Istilah Teknis Membuat Informasi Sulit Dipahami
Label makanan penuh dengan istilah seperti:
-
% AKG (Angka Kecukupan Gizi)
-
lemak jenuh
-
natrium
-
karbohidrat kompleks
Bagi sebagian orang, istilah ini tidak langsung memberi gambaran praktis. Akibatnya, banyak yang akhirnya mengabaikan tabel nutrisi dan hanya mengandalkan klaim singkat di kemasan.
Padahal, justru di bagian tabel nutrisi itulah informasi paling jujur berada.
Desain Visual Bisa Lebih Kuat dari Fakta
Warna hijau, gambar daun, atau ilustrasi buah segar sering membuat produk terasa lebih alami dan sehat. Padahal, desain tersebut hanyalah strategi visual.
Dalam banyak kasus, persepsi visual bisa mengalahkan logika. Konsumen merasa lebih yakin membeli sesuatu karena “terlihat sehat”, bukan karena benar-benar memahami kandungannya.

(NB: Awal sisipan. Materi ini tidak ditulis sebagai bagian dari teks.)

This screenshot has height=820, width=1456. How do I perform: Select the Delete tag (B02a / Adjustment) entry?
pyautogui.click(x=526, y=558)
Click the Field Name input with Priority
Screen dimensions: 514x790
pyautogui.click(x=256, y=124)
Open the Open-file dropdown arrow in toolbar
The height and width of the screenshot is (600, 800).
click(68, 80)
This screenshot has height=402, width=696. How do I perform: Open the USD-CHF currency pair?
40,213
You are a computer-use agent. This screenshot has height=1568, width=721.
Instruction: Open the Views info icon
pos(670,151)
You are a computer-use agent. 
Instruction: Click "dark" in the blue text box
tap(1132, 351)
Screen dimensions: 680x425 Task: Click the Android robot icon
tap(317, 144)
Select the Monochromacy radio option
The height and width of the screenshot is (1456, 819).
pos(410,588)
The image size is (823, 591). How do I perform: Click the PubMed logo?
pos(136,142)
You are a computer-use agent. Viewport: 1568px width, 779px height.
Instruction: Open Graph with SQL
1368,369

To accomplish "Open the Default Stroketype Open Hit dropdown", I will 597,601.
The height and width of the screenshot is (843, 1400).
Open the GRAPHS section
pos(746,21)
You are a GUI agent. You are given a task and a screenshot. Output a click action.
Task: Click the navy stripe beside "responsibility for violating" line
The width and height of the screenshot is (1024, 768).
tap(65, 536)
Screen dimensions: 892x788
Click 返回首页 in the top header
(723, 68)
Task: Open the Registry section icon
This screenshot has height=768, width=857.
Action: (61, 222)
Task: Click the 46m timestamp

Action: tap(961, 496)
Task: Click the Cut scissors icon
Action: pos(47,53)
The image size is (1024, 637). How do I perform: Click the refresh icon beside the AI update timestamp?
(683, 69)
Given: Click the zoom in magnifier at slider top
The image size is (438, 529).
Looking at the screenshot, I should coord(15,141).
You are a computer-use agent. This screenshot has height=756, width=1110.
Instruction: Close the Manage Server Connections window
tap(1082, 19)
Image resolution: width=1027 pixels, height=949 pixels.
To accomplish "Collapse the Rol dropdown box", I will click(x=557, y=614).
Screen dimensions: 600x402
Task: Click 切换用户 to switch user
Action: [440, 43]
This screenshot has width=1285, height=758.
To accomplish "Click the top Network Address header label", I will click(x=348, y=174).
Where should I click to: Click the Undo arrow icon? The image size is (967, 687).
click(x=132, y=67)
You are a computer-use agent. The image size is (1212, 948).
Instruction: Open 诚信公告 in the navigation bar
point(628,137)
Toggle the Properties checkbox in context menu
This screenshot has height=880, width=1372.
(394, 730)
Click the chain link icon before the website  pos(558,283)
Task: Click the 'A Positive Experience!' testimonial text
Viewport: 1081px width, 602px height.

Seorang pakar perilaku konsumen pernah mengatakan, “Orang tidak membeli produk berdasarkan data, tetapi berdasarkan cerita yang mereka percaya.” Dan label adalah bagian dari cerita itu.
Baca Juga
Dampak Nyata bagi Kesehatan
Ketika label dipahami dengan benar, manfaatnya sangat besar. Konsumen bisa:
-
Mengontrol asupan gula dan garam
-
Memilih produk dengan nutrisi lebih seimbang
-
Menyesuaikan pola makan dengan kebutuhan tubuh
Namun sebaliknya, jika hanya mengandalkan klaim tanpa membaca detail, risiko yang muncul justru serius. Konsumsi berlebih terhadap makanan yang “terlihat sehat” dapat meningkatkan risiko obesitas, diabetes, dan masalah jantung.
Penutup
Label makanan bukan musuh, tetapi juga bukan jaminan mutlak kesehatan. Ia adalah alat informasi yang bisa sangat membantu, tetapi juga bisa menyesatkan jika hanya dilihat sepintas.